I certainly hated him, and he appeared to despise me. Well, there was no need to fret about that, for I should not have to worry about his forcing his attentions on me; and because he had made this so obvious I began, perversely, to hope that he might—solely that I could have the pleasure of rebuffing him.
***
The servants were excited about the wedding. Miriam was making the wedding cake; my grandmother continued to be slightly benign towards me and my grandfather regarded me as the savior of the family fortunes. Ben would lie in his bed or sit in his chair chuckling to himself. It was certainly a popular wedding—with everyone except the bride and groom!
Twice a day Joss insisted that I ride with him.
“It’s a necessity,” he said. “You must know how to master a horse before you get to Australia.”
I saw the wisdom of this and decided to put up with his patronizing attitude. I worked hard, and I was sure that I was an apt pupil. Not that he would admit when I showed improvement. He seemed to enjoy humiliating me.
Once skilled, I promised myself, I should be independent of him, and I was really beginning to enjoy riding as I never had before. He never complimented me; and I inwardly accused him of showing off. To myself I always referred to him as Peacock.
At last my wedding day arrived. It was like a dream,
standing there at the altar while the Rev. Jasper Crey married us. I felt a shiver of emotion as Joss slipped the ring on my finger and I couldn’t quite define it. Apprehension was certainly there, but if I was honest with myself I would have to admit that if I could have canceled it, I shouldn’t have wanted to.
Ben was in the church.
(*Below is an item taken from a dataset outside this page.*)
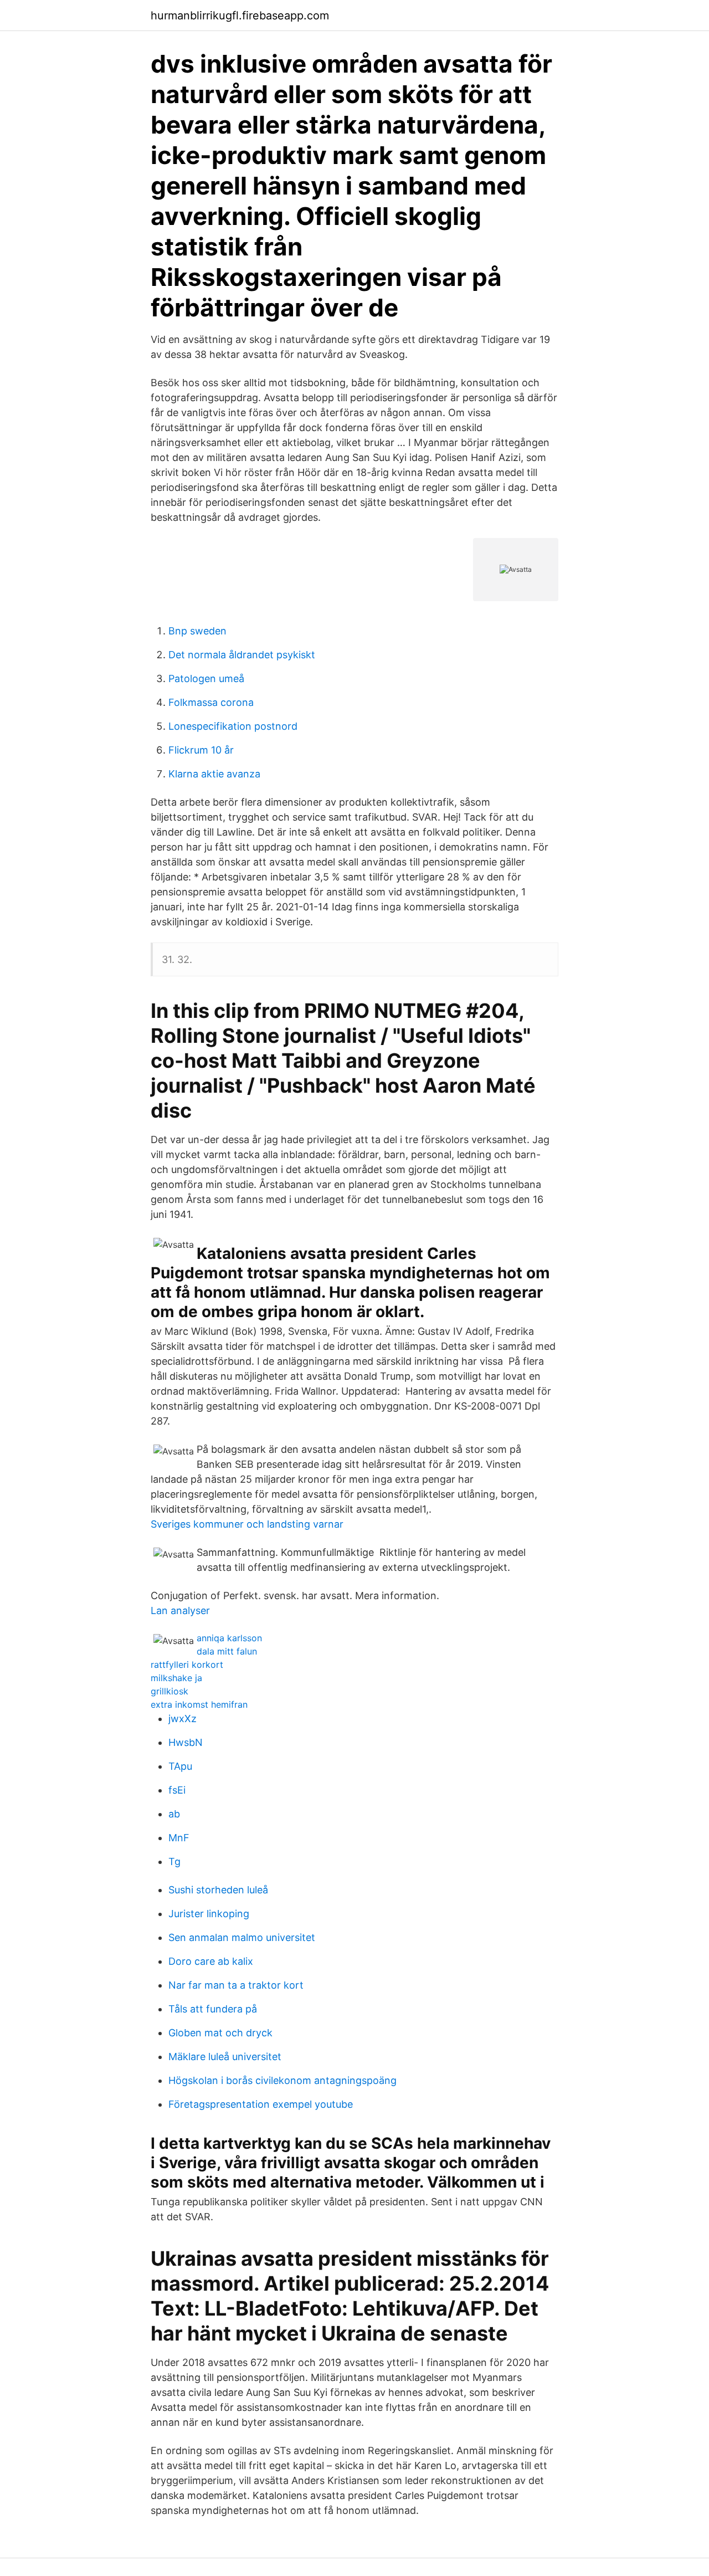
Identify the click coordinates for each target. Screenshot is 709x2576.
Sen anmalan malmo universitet (241, 1937)
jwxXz (182, 1718)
Banker had wheeled him there. I could imagine his contentment. His will had been done.
Miriam at the organ played the Wedding March, and as I came up the aisle later on the arm of Joss Madden, aware of those watching us—Xavier, my grandfather and grand-mother—gleams of contentment in their eyes, I remembered my grandmother’s saying that God had brought Oakland Hall back to the family because of all they had done for me. It was His reward for their virtue.
We went to the Dower House, where the reception was held, and when it was over Joss and I walked across the bridge to Oakland Hall.
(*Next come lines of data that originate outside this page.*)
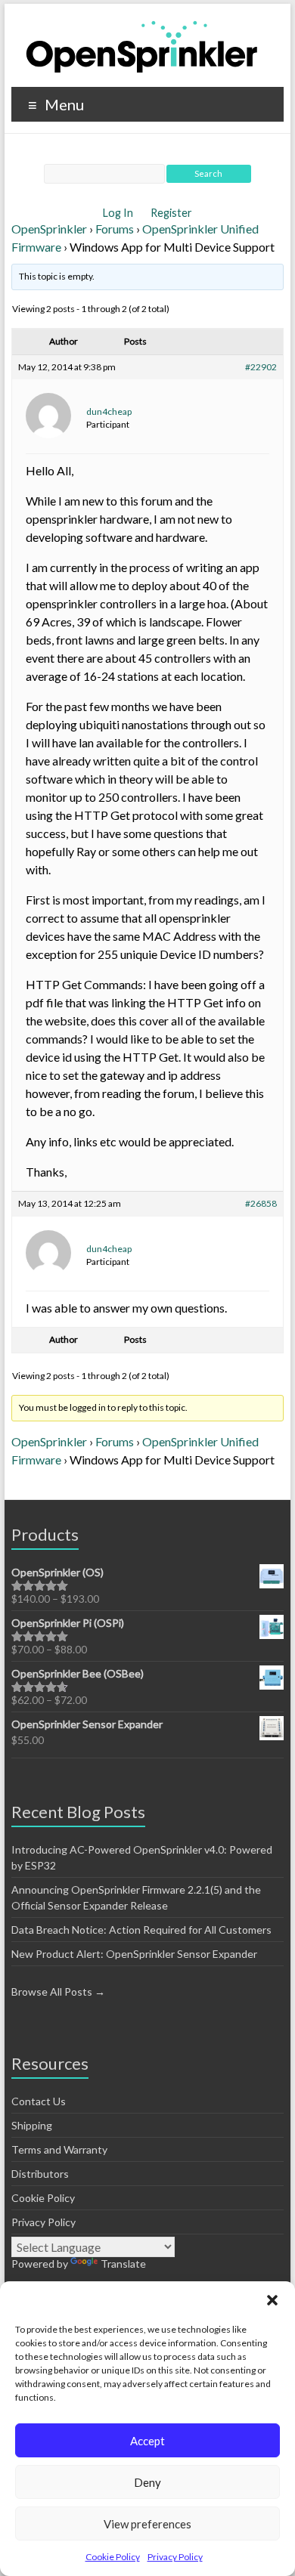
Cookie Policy (112, 2556)
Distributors (40, 2173)
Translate (123, 2263)
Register (171, 212)
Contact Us (38, 2101)
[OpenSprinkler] (141, 46)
Ben was in his bedroom, but he had left word that he wanted to see us as soon as we came in. He was sitting up in bed and his eyes were shining.
“You two have made Ben Henniker a very happy man today,” he said. “Come and sit on either side of me. There, that’s good. Give me your hands. You’re going to bless me for this day. Before it’s over there’s something I want to say to you and I’ve been saving it up till now.”
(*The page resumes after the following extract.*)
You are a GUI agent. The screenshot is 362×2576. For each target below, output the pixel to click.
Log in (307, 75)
“You’re exhausted, Ben,” I said. “You should rest.”
“Not till I’ve told you this. You know the story of the Green Flash. You know how I took it to Australia with me all the time, pretending it was lost. I had to have a hiding place for it. You’re the only two who’ll know where that hiding place is. It belongs to you both now. Now this hiding place…I made it myself…so that no one else should be in the picture. Ha, that’s a joke. You know ‘The Pride of the Peacock’ in the drawing room, Joss. It was always a favorite of yours. It’s a picture, Jessie, of our lawn, and there’s a magnificent peacock on it, looking as a peacock does. Look-at-me attitude. Don’t you think I’m the most wonderful creature in the world? This picture is set in a beautiful frame…carved wood and gilt. It’s a thick frame…a very thick frame. At the right-hand corner of the frame, there’s a spring catch. No one would know it was there. It’s so cunningly placed. You touch the spring and the back opens like a door. There’s a cavity there and wrapped up in cotton wool is the Green Flash. I’ve locked myself in that room many a time and I’ve taken it out and gloated over it. Well, that stone is yours when I die…yours jointly. It’ll be up to you to do what you like with it.”